Olympische Winterspiele in Peking Diskussion um Olympiaboykott: "Deutschland steht unglaublich schwach da"

Stand: 21.01.2022 16:15 Uhr

Peter Dahlin ist Direktor und Mitbegründer der Menschenrechtsorganisation “Safeguard Defenders”, die auch in China aktiv ist. Im Gespräch mit Sport inside spricht er über die Boykott-Diskussion anlässlich der Winterspiele in Peking, die zögerliche Haltung Deutschlands und das Verhältnis des IOC zu China.

Herr Dahlin, je näher die Olympischen Winterspiele in Peking rücken, desto lauter wird die Kritik, vor allem wegen der Menschenrechtssituation. Wie steht es um die Menschenrechte in China?

Peter Dahlin: Seit den Olympischen Sommerspielen 2008 sehen wir eine stetige Verschlechterung in allen Bereichen, die mit den grundlegenden Menschenrechten zu tun haben. Die Situation hat sich in den letzten Jahren insofern verschlechtert, als nicht mehr nur gegen Menschrechtsaktivisten, sondern gegen viele Bereiche der zivilen Gesellschaft vorgegangen wird.

++++++++

◆ SCHRIFTLICHE AUFGABE A
Gib aus dem Interview zur Boykott-Diskussion den Abschnitt zwischen „Olympische Winterspiele in“ und „IOC zu China.“ einschließlich wortgetreu wieder.
Das Interview zur Boykott-Diskussion und die Einträge stammen aus unterschiedlichen Quellen.

◆ Gespeicherte Einträge
++++++++

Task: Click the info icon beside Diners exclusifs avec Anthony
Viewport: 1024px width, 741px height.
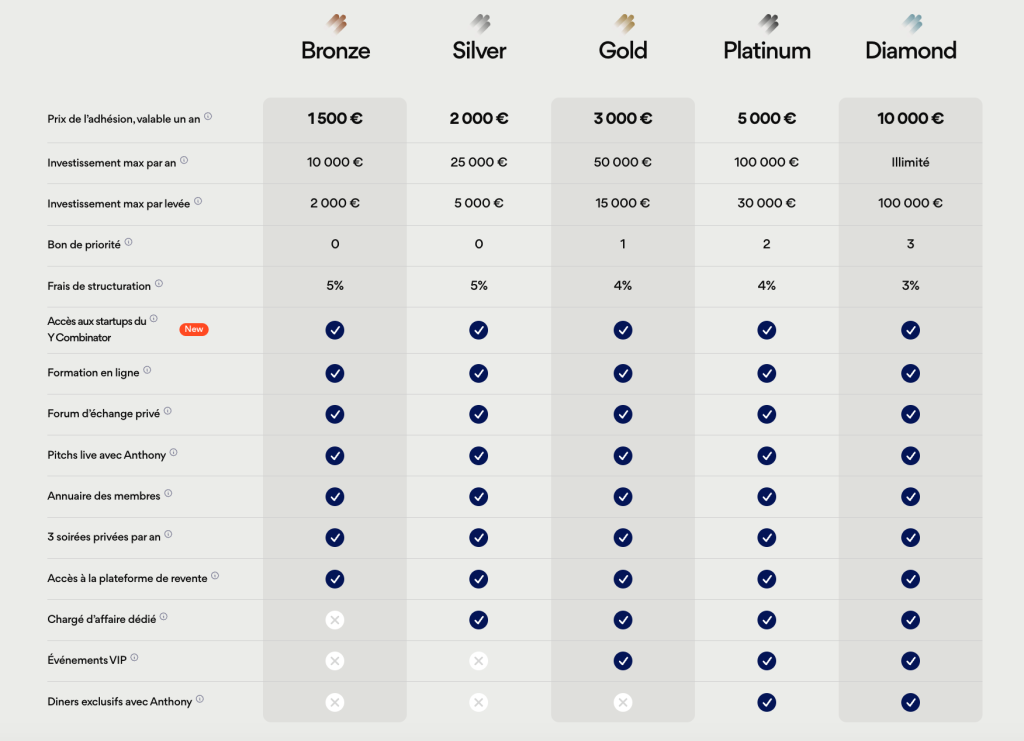Action: [x=200, y=699]
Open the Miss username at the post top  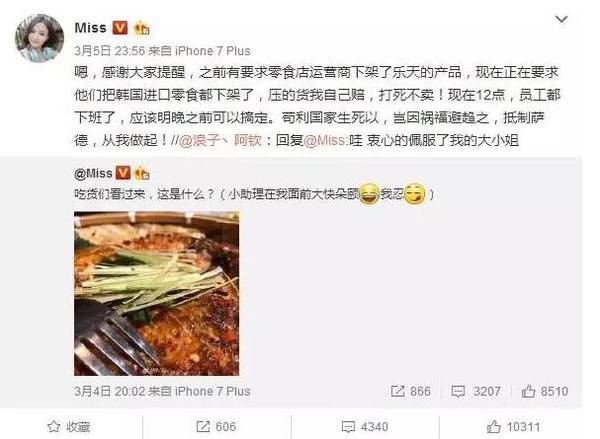coord(90,28)
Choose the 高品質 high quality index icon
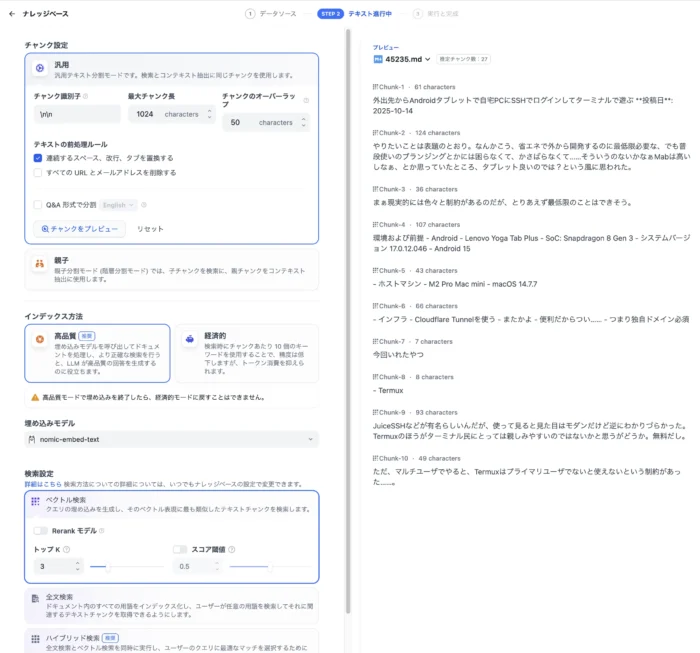 click(x=40, y=339)
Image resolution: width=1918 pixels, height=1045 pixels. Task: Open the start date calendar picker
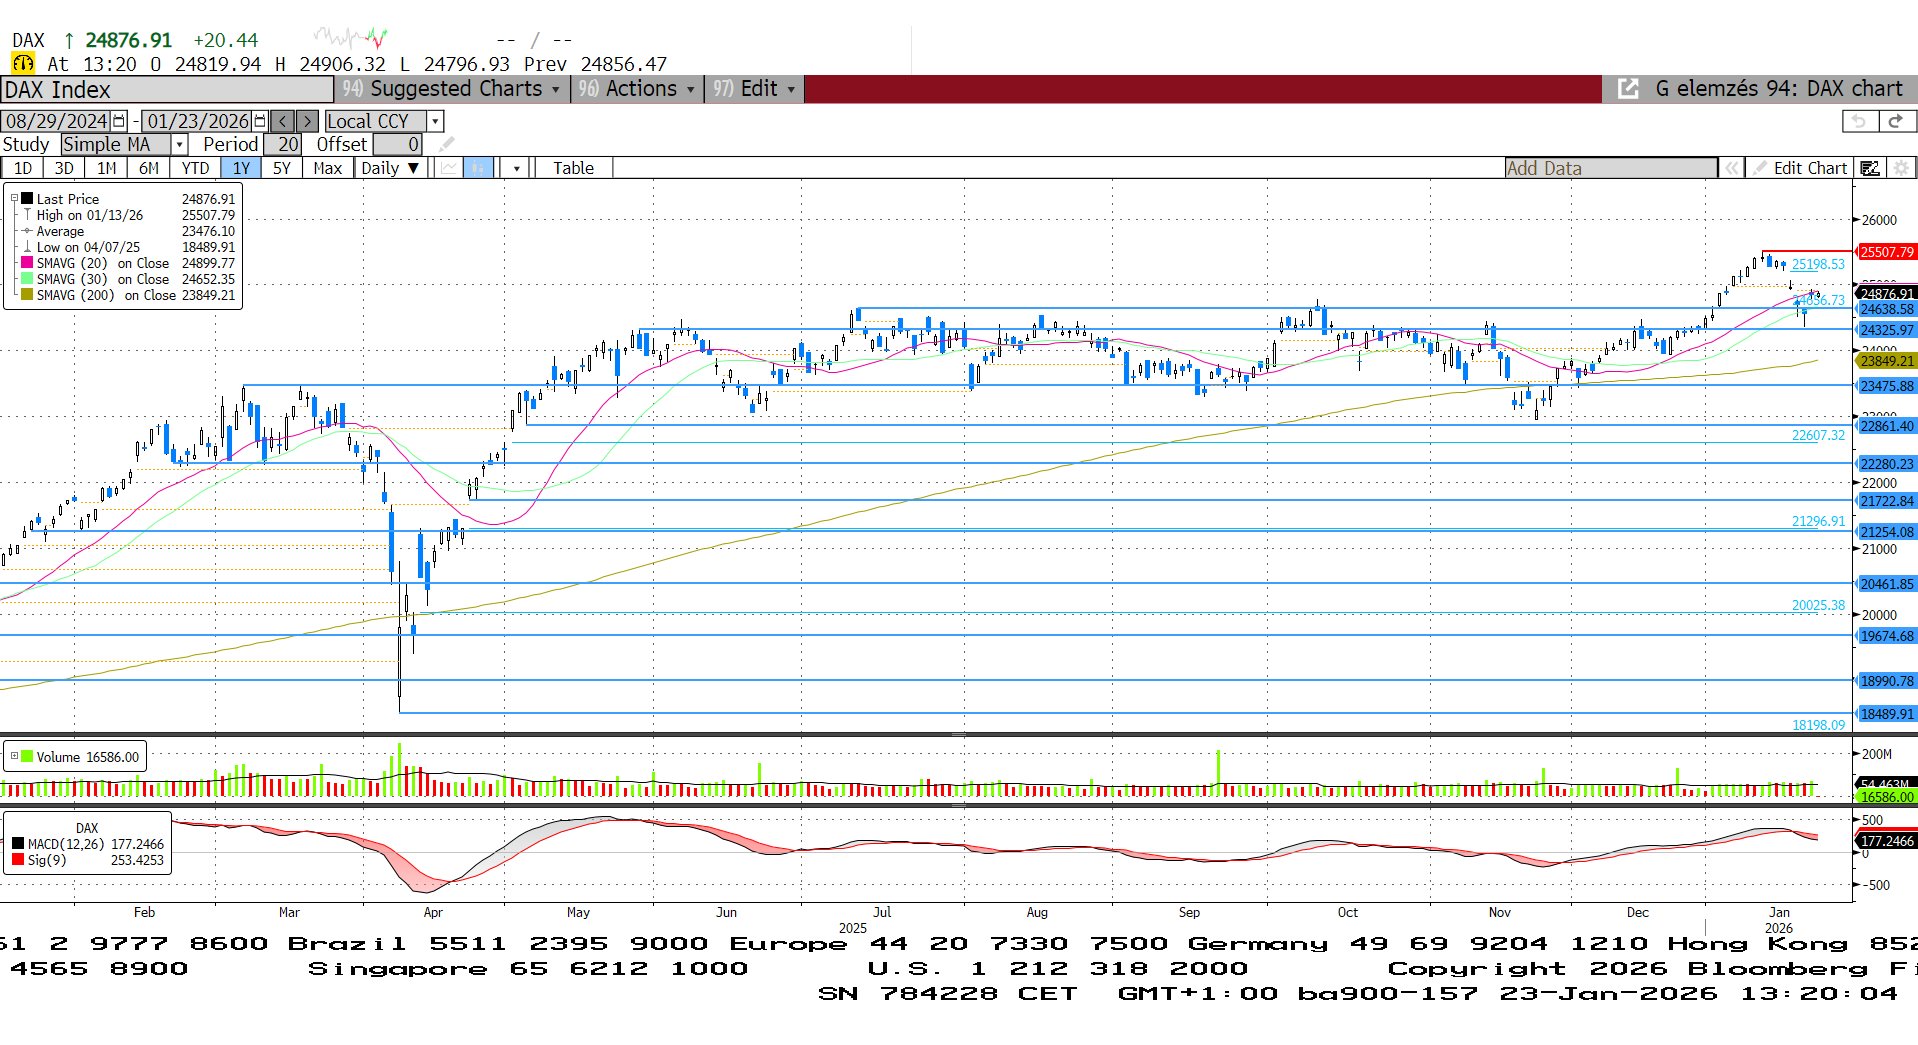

++++++++

◆ SCHRIFTLICHE AUFGABE B
Tausche in den Einträgen von der Zeile mit „Choose the 高品質 high quality index icon“ bis zum Ende der Einträge einschließlich „calendar picker“ gegen „date selector“ aus. Gib nur diese Zeilen ohne die Bilder und sonst unverändert wieder.

◆ SCHRIFTLICHE ANTWORT A
Olympische Winterspiele in Peking Diskussion um Olympiaboykott: "Deutschland steht unglaublich schwach da"

Stand: 21.01.2022 16:15 Uhr

Peter Dahlin ist Direktor und Mitbegründer der Menschenrechtsorganisation “Safeguard Defenders”, die auch in China aktiv ist. Im Gespräch mit Sport inside spricht er über die Boykott-Diskussion anlässlich der Winterspiele in Peking, die zögerliche Haltung Deutschlands und das Verhältnis des IOC zu China.

◆ SCHRIFTLICHE ANTWORT B
Choose the 高品質 high quality index icon
 click(x=40, y=339)
Image resolution: width=1918 pixels, height=1045 pixels. Task: Open the start date date selector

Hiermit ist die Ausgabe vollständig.